Alanis gained national prominence in 1993 with her film on the Oka crisis, Kanehsatake: 270 Years of Resistance, much of which was filmed from behind the barricades at Canada’s most significant moment of Aboriginal armed resistance in the 20th century (at one point, army rounds are fired into the position in which Alanis is holding the camera after her camera man has left). Her continued activism, through two other films on Oka, films on fishing rights (Is the Crown at War with Us? and others), and later films on the history of her home community (Waban-Aki, Gene Boy Came Home), she has repeatedly pushed the boundaries of documentary film and Aboriginal activism.

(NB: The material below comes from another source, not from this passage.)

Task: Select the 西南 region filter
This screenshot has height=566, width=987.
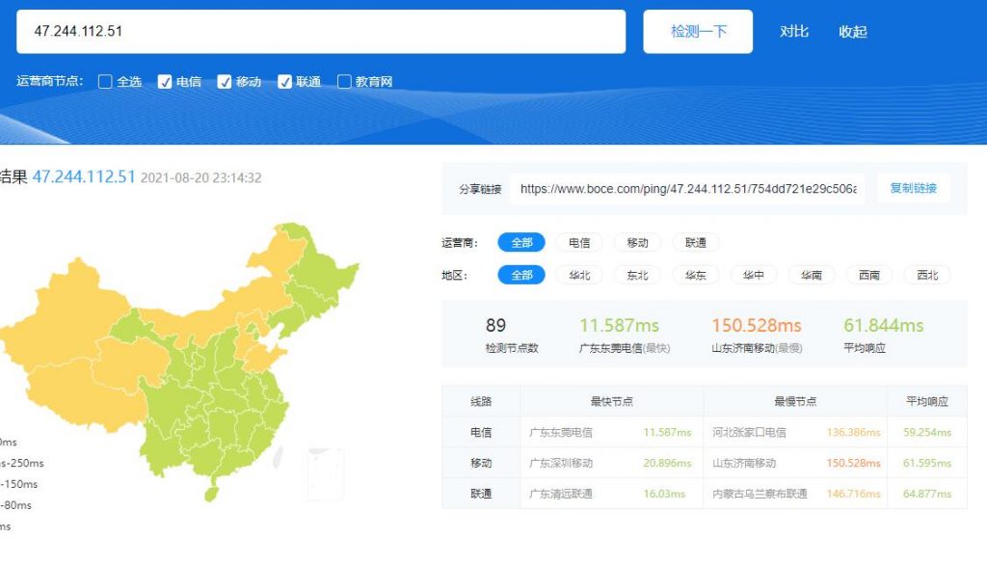Action: pos(868,275)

Alanis is an Officer of the Order of Canada and a recipient of the Governor General’s Award, and has, in recent years, had many retrospectives on her work around the world. In her previous visits to UBC, she has worked closely with students to think through the strategies of their own projects and to understand how they can have greater effect.

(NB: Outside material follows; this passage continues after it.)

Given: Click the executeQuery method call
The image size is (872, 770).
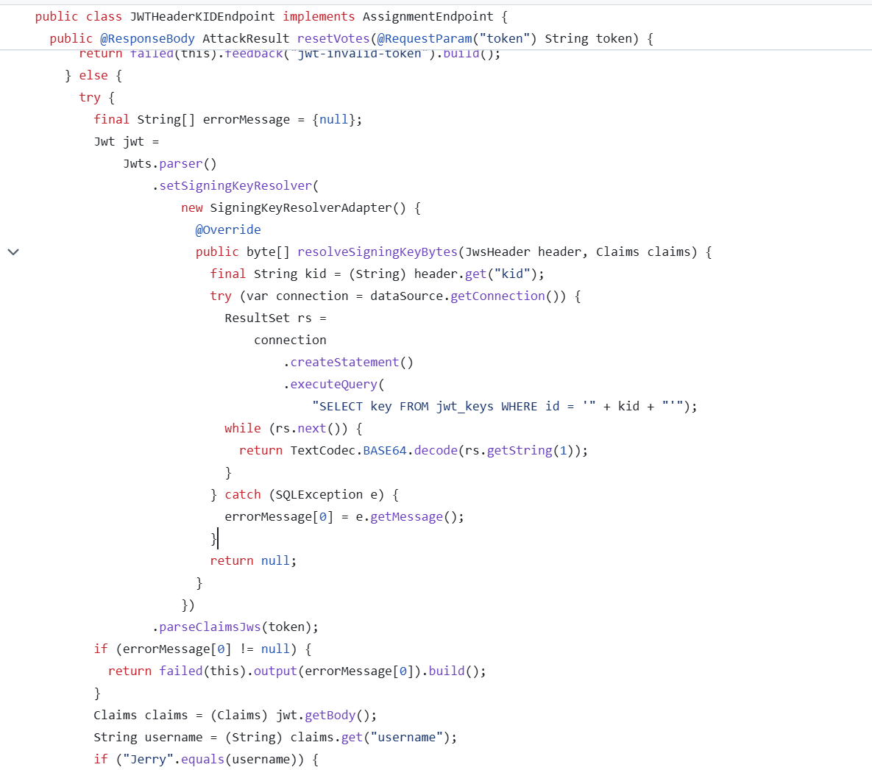Looking at the screenshot, I should [333, 384].
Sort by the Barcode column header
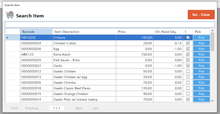Screen dimensions: 220x114 [x=36, y=32]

Don’t miss this opportunity to work with one of the greats. No previous filmmaking experience is necessary to take this class, and it will be an experience you are sure to remember.

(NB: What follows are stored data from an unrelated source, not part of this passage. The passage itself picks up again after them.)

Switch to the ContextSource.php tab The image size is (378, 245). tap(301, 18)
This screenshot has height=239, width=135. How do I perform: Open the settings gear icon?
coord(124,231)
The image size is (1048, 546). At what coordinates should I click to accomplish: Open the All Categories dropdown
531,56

The course offers an introduction to the techniques and practice of video production within the context of First Nations Topics. Students will work in groups to produce short fiction or documentary videos examining First Nations topics and perspectives. In workshop-style classes, students will receive an introduction to video editing, lighting, camera and sound techniques as well as writing and researching for short films. Selections from student work will be presented at a community showcase and discussion forum to be held in April at the First Nations Longhouse on the UBC Campus.